1.8.14 made Bernstein do more things. 1.8.15 makes it feel less like a script you babysit. Four commands: chat bridge, approval prompt, tunnel wrapper, daemon installer.
bernstein chat serve --platform=telegram
The orchestrator runs as a chat bot. Send /run "migrate auth to JWT" in a Telegram thread; Bernstein creates the task, dispatches it, streams progress as live edits to a single message, so the chat doesn't fill with twenty "agent-2 finished step 3 of 7" updates. Mid-run, if an agent wants to do something destructive, the message sprouts /approve and /reject buttons. /switch claude-code swaps adapters. /status, /stop.
BERNSTEIN_TELEGRAM_BOT_TOKEN=... bernstein chat serve --platform=telegramDiscord and Slack ship as conformant stubs: same protocol, same commands, different transport.
bernstein approve-tool
Before this release, gating destructive actions meant pre-writing always_allow rules in your config and hoping you'd anticipated the right patterns. Wrong posture for a laptop tool. Now the approval lives wherever you are: TUI prompt, web dashboard button, or CLI from a second terminal.
$ bernstein run plan.yaml
[agent-1] wants to run: rm -rf node_modules
approve? (y/n/always)Pick always and Bernstein writes the pattern into always_allow so the same call doesn't ask again. From another shell, bernstein approve-tool --latest clears whatever's pending. Useful when you've stepped away from the TUI and want to unblock from your phone over SSH.
bernstein tunnel start <port>
Web dashboard and chat bridge both want a public URL. Dashboard so GitHub/Linear/Slack webhooks can hit it; chat bridge because most platforms only deliver over HTTPS. Either way you end up running the same tunnel command a dozen times a day.
bernstein dashboard &
bernstein tunnel start 8052
# -> https://random-name.trycloudflare.comTunnel command picks the first provider on PATH: cloudflared, bore, ngrok, tailscale. No config, no account flags. Active tunnels are tracked ControlMaster-style in .sdd/runtime/tunnels.json, so bernstein stop cleans them up with a real SIGTERM instead of leaving orphans. tunnel list, tunnel stop <port>.
bernstein daemon install
If you're going to run a chat bridge, you want it up after a reboot.
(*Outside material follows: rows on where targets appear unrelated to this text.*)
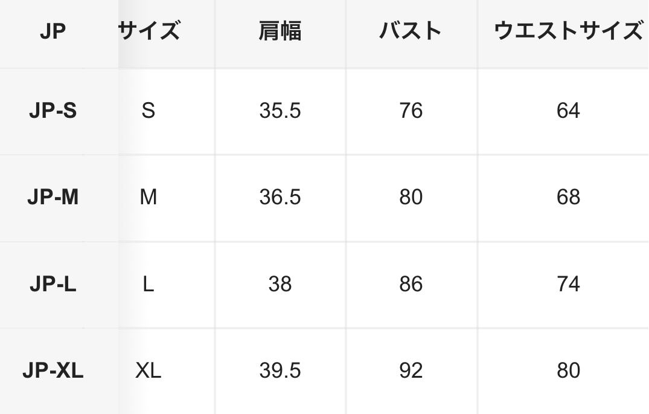Select the waist value 64
Screen dimensions: 649x414
[x=567, y=111]
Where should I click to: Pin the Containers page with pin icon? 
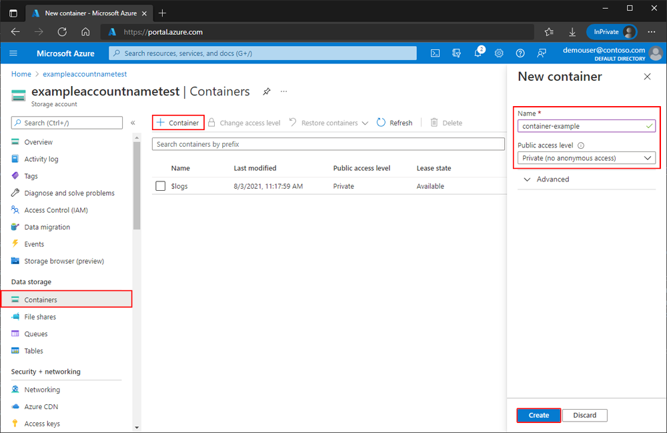(x=267, y=91)
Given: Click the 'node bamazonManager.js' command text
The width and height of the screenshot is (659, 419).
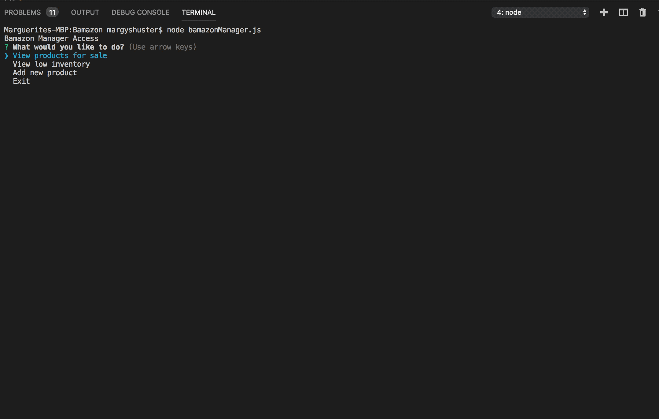Looking at the screenshot, I should click(x=214, y=30).
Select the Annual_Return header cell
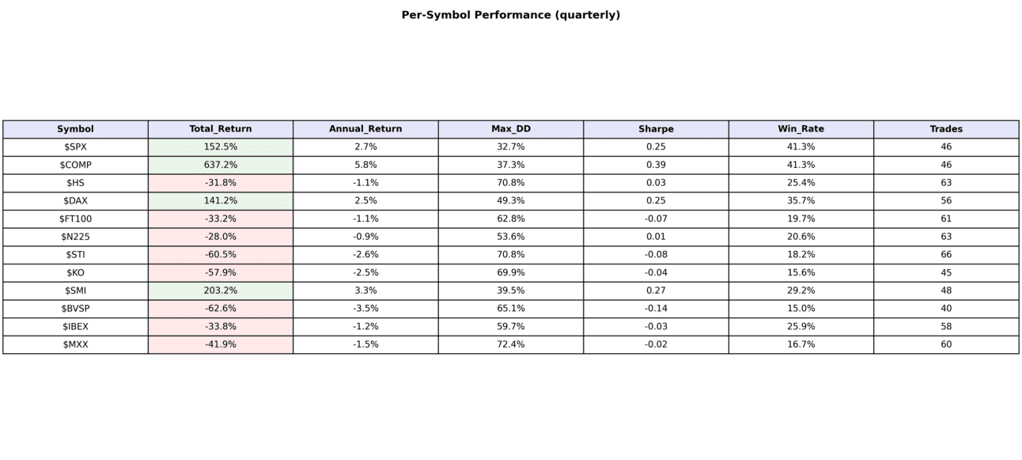 point(365,129)
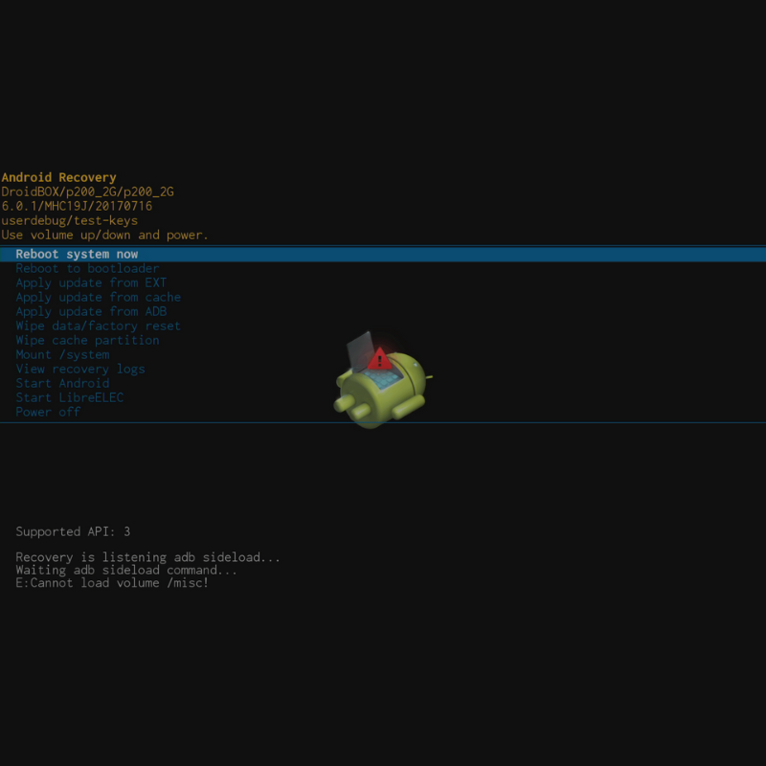Viewport: 766px width, 766px height.
Task: Open View recovery logs
Action: tap(80, 370)
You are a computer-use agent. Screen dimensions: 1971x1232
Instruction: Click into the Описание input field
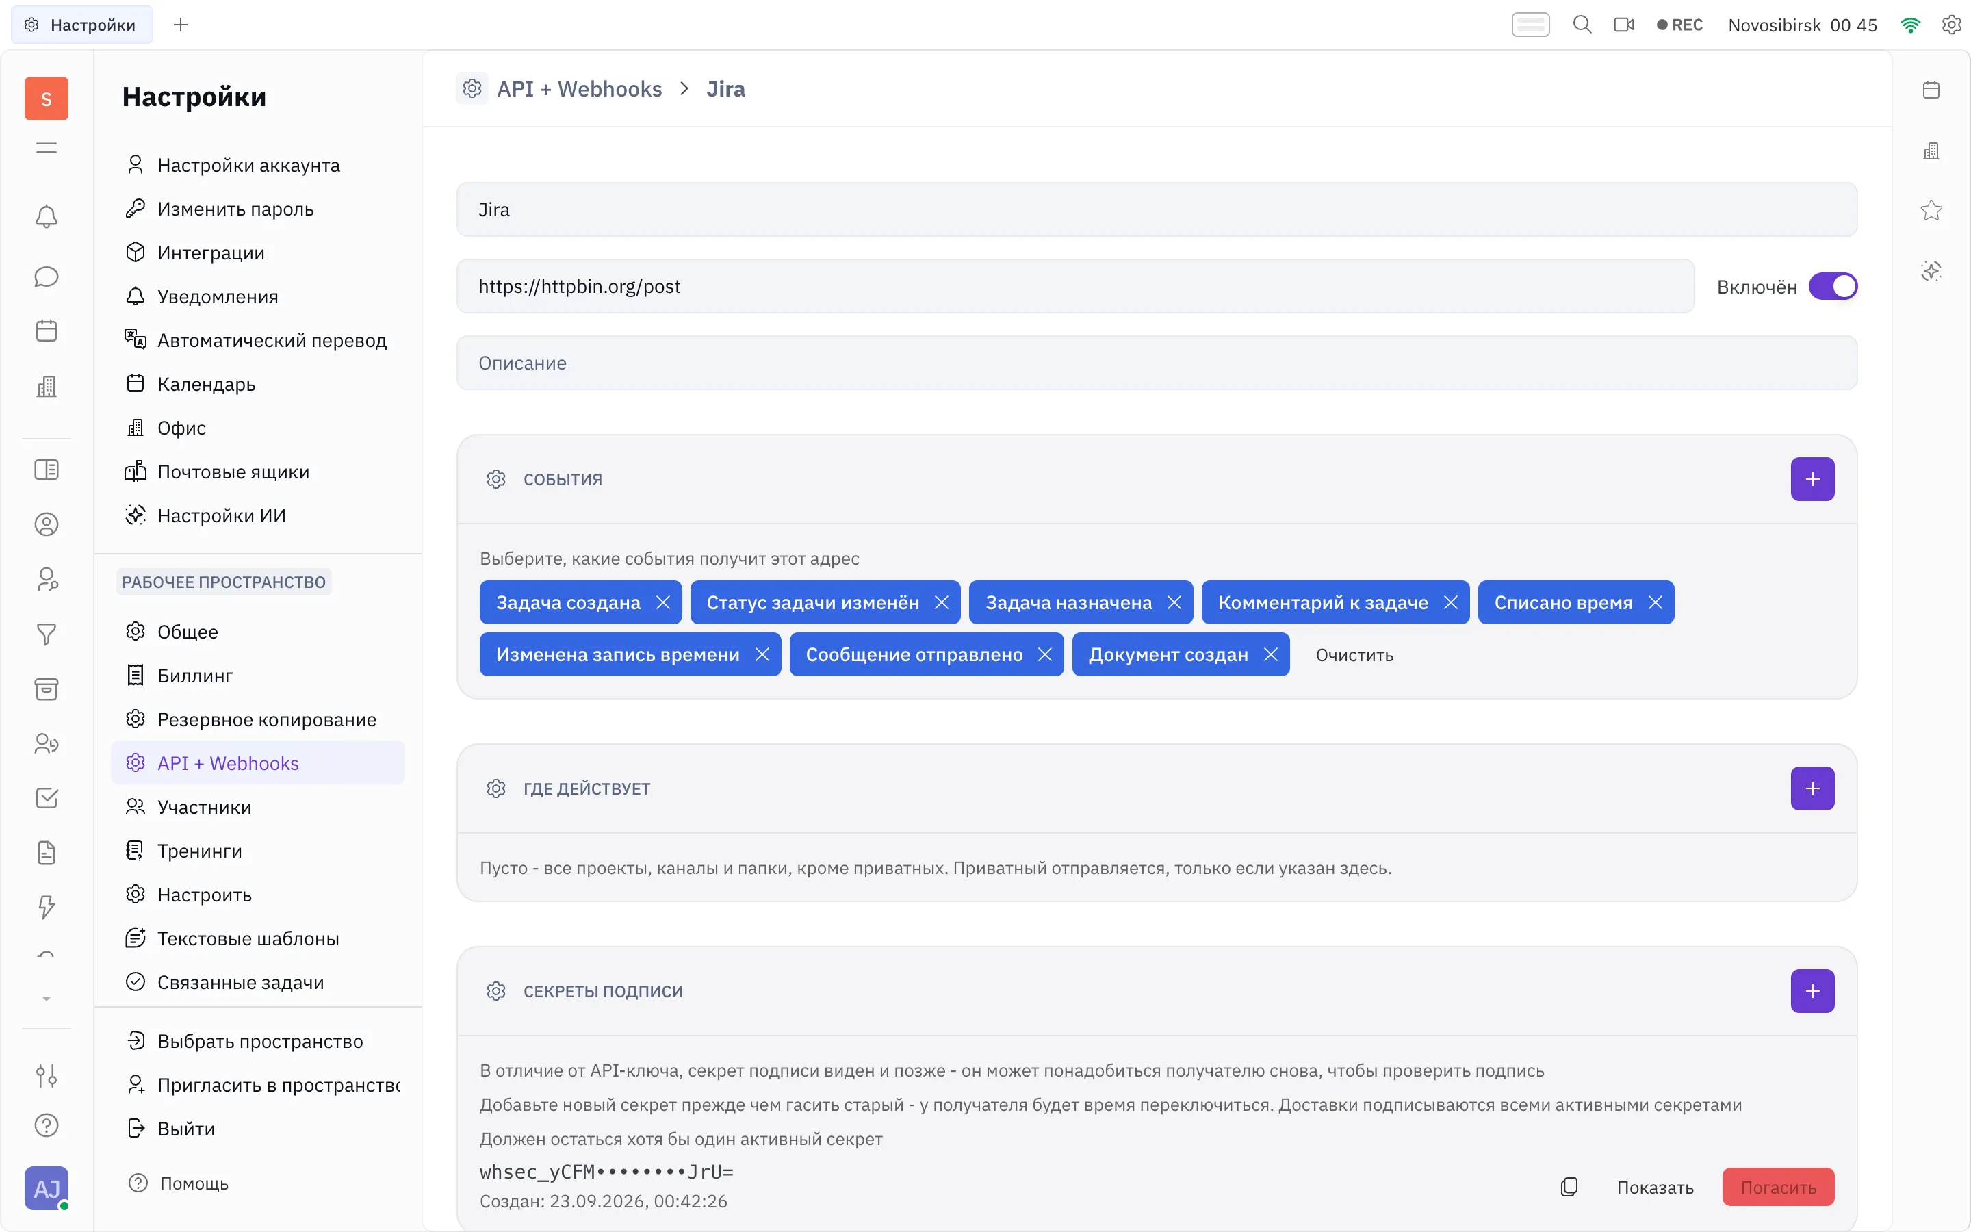tap(1157, 363)
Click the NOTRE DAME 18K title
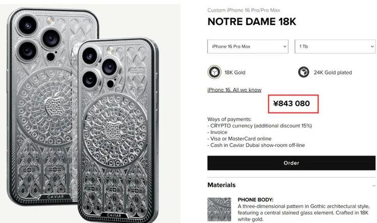 [x=252, y=22]
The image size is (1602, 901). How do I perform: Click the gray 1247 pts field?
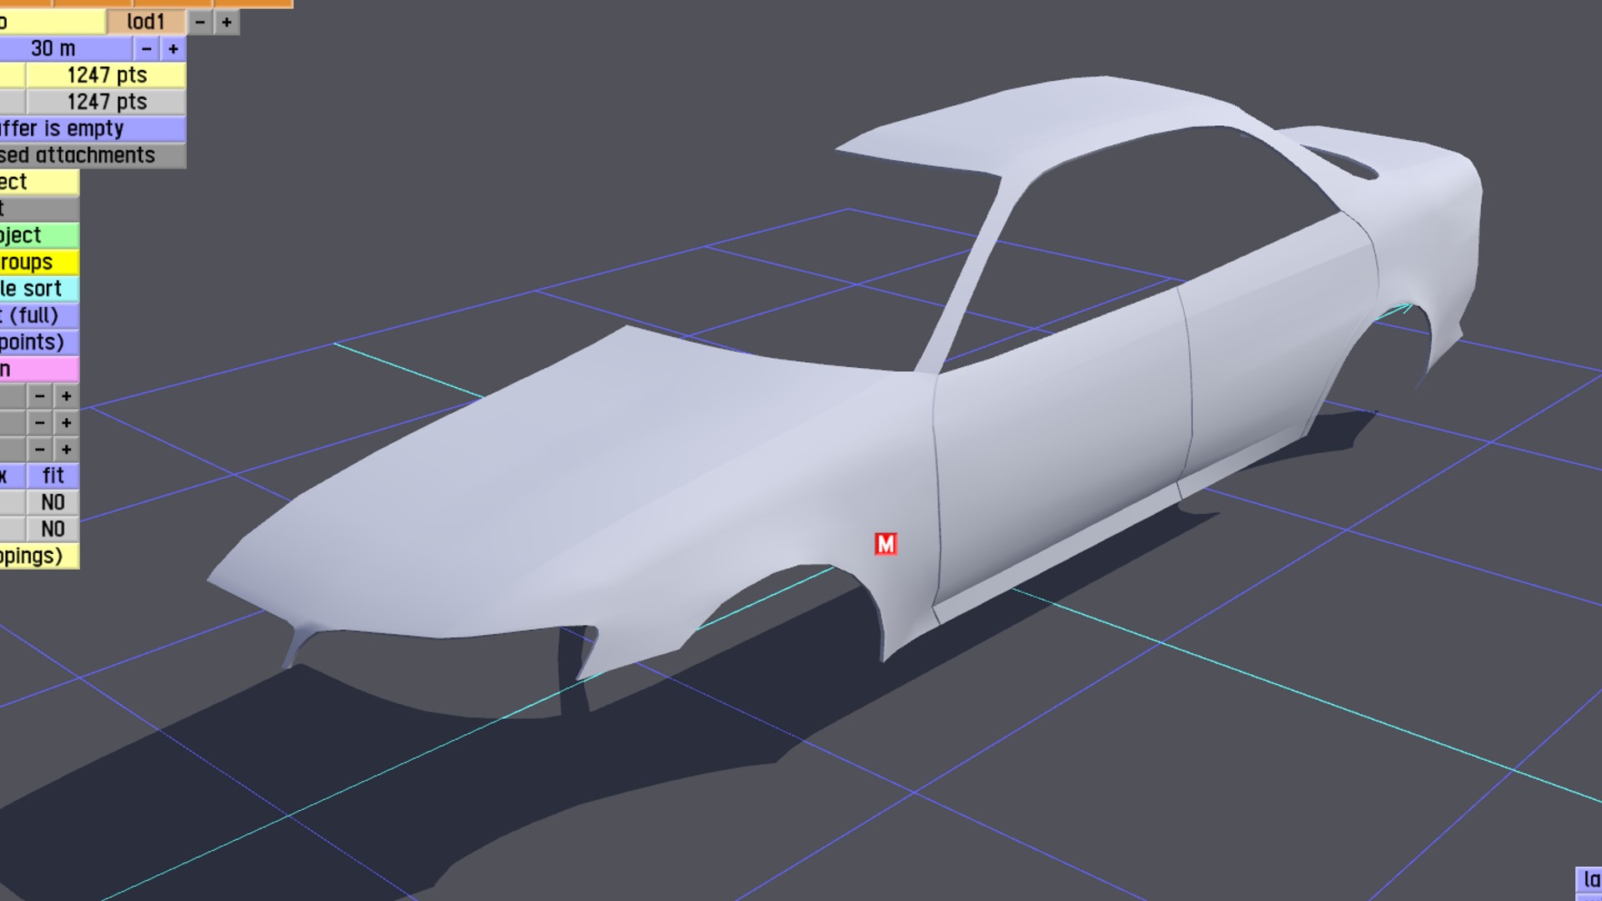pos(106,102)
One command writes a systemd user unit on Linux or a launchd plist on macOS:
bernstein daemon install --user \
--command="chat serve --platform=telegram" \
--env BERNSTEIN_TELEGRAM_BOT_TOKEN=...Env inheritance is whitelisted — PATH, HOME, BERNSTEIN_*. Your shell's AWS_SECRET_ACCESS_KEY and GITHUB_TOKEN don't silently leak into a persistent service definition. daemon start/stop/restart/status/uninstall wraps systemctl --user on Linux and launchctl on macOS so you don't have to remember which is which. daemon status prints the same fields on both platforms.
why they compose
All four sit on top of the existing .sdd/ state. A /run from Telegram creates a task like any other, which means bernstein pr can later turn it into a GitHub PR with the gate results and the cost breakdown attached. The whole pipeline lives inside a daemon install-ed service — chat bridge up on boot, tunnel running, dashboard reachable — and you never open a terminal for routine runs. The operator-pack post covers the pr, from-ticket, remote, hooks half of the same story.
Install with the one-liner, then bernstein chat serve --platform=telegram, then bernstein daemon install.